Why would that matter as a wrongful death suit, if that were the case, would be filed by the family which would most likely generate a higher monetary award than the policy? Additionally, the monetary award is paid by the department and municipality, i.e. the taxpayer. The insurance payout would be from the deceased's own payments, other insurance policy holder's payments and the insurance company's own investments.

I get it, you're possibly an LEO and at this point you are doing your best to obstruficate the overall concept.


Nope, industrial sales. Either way it is irrelevant.

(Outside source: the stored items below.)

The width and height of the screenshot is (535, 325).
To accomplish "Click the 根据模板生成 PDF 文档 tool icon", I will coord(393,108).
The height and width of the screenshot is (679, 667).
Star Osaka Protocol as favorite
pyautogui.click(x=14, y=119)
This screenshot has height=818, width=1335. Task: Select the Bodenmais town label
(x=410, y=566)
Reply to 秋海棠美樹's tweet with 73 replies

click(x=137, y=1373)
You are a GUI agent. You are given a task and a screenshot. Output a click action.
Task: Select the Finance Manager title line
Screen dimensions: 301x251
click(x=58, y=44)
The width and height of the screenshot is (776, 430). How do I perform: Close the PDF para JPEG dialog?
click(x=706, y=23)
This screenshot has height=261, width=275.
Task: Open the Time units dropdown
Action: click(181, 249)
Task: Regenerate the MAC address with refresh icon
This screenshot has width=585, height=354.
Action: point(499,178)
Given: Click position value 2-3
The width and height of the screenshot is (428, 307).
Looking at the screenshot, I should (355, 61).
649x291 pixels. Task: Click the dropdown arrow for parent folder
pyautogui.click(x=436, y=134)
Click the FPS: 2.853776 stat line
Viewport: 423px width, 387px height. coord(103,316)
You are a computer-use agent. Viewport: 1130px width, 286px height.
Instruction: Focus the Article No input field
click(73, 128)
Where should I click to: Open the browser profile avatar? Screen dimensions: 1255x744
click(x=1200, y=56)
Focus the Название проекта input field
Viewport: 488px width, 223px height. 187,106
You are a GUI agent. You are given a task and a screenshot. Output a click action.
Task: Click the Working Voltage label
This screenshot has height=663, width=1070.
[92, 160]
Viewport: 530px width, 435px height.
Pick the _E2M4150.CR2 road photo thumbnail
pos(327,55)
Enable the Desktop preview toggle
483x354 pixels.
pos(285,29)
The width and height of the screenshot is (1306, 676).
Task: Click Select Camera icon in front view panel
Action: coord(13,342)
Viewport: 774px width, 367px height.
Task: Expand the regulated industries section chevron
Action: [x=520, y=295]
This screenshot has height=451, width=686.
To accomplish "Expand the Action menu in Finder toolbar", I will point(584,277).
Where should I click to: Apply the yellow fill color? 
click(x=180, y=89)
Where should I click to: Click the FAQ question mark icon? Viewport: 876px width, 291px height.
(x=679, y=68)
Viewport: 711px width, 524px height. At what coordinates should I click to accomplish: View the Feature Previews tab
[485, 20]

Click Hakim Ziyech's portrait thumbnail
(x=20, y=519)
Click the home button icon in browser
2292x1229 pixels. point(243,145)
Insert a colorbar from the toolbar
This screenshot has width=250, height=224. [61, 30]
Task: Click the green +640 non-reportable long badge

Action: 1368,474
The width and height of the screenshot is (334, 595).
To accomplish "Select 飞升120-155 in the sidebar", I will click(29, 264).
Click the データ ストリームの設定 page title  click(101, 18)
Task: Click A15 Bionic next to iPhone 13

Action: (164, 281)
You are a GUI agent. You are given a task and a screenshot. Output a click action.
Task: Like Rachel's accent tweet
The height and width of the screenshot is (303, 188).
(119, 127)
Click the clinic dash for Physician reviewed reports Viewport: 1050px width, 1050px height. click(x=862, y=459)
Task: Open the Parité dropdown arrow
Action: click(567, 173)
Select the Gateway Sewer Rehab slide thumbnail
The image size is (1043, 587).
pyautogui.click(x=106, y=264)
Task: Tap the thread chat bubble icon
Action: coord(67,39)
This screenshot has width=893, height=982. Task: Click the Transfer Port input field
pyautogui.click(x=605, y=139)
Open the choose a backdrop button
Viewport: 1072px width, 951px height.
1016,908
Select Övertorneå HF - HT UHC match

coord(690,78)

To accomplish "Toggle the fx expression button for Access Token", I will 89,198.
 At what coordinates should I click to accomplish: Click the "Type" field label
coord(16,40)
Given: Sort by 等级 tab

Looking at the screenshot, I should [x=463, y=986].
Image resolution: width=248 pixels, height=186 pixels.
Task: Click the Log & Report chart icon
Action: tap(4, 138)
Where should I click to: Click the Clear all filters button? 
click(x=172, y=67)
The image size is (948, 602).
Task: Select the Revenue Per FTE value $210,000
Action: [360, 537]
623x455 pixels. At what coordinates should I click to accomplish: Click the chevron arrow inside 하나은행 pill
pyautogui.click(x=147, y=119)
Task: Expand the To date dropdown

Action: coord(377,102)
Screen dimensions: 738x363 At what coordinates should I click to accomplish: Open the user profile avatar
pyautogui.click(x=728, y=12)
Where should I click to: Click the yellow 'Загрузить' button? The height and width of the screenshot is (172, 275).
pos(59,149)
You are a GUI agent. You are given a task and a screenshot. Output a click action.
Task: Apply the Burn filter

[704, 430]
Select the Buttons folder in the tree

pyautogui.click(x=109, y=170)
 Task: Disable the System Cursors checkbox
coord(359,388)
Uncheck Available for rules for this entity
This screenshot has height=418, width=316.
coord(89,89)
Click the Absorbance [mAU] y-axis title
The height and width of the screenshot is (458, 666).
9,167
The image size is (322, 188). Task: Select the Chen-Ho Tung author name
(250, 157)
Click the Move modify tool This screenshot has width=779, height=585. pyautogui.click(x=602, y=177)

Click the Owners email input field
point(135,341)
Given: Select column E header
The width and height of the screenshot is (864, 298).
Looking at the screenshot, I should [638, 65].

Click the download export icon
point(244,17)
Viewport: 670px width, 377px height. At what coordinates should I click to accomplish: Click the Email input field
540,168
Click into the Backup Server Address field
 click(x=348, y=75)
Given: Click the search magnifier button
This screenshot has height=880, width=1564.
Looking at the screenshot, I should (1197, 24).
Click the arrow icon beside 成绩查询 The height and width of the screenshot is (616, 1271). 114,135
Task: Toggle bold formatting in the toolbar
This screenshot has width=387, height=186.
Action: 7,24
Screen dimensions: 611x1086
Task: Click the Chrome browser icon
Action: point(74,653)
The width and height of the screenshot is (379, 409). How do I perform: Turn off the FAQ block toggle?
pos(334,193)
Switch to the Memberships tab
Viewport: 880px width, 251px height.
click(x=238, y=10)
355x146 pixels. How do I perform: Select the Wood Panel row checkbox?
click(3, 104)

If a dog has a set insured value, of say $10,000, and is then shot by police on private property, the owner would then file a claim against their Animal Mortality Insurance policy, which they had previously taken out on the animal. So, as with all insurance companies, they will then subrogate the damages from the responsible party.


Ah, no. Subrogation applies if you claim an insurance payout and then go after the department or municipality (tortfeasor) where the offending officer is employed and subsequently receive a monetary judgment. If this judgment exceeds the insurance payout the insurance company will use subrogation to collect the $10,000 back from you since their rationale is that you have been fairly compensated by the judgment and to receive additional payment from them would be double dipping.

They could also sue the tortfeasor for the payout but frankly I do not see how a $10,000 insurance payment is a deterrence when civil suit claims for wrongful death by a police officer results in a payout orders of magnitude greater.


Subrogation WILL CERTAINLY HAPPEN, you can count on it, even against an LEO or their department.


Who cares? Again, do you think a $10,000 policy, that they are not even aware of, is going to prevent them from shooting your dog when insurance payouts in the millions have not prevented them from shooting humans? Additionally, as in the case of civil judgments when a human is shot, the payout in damages comes from the department (taxpayers) insurance.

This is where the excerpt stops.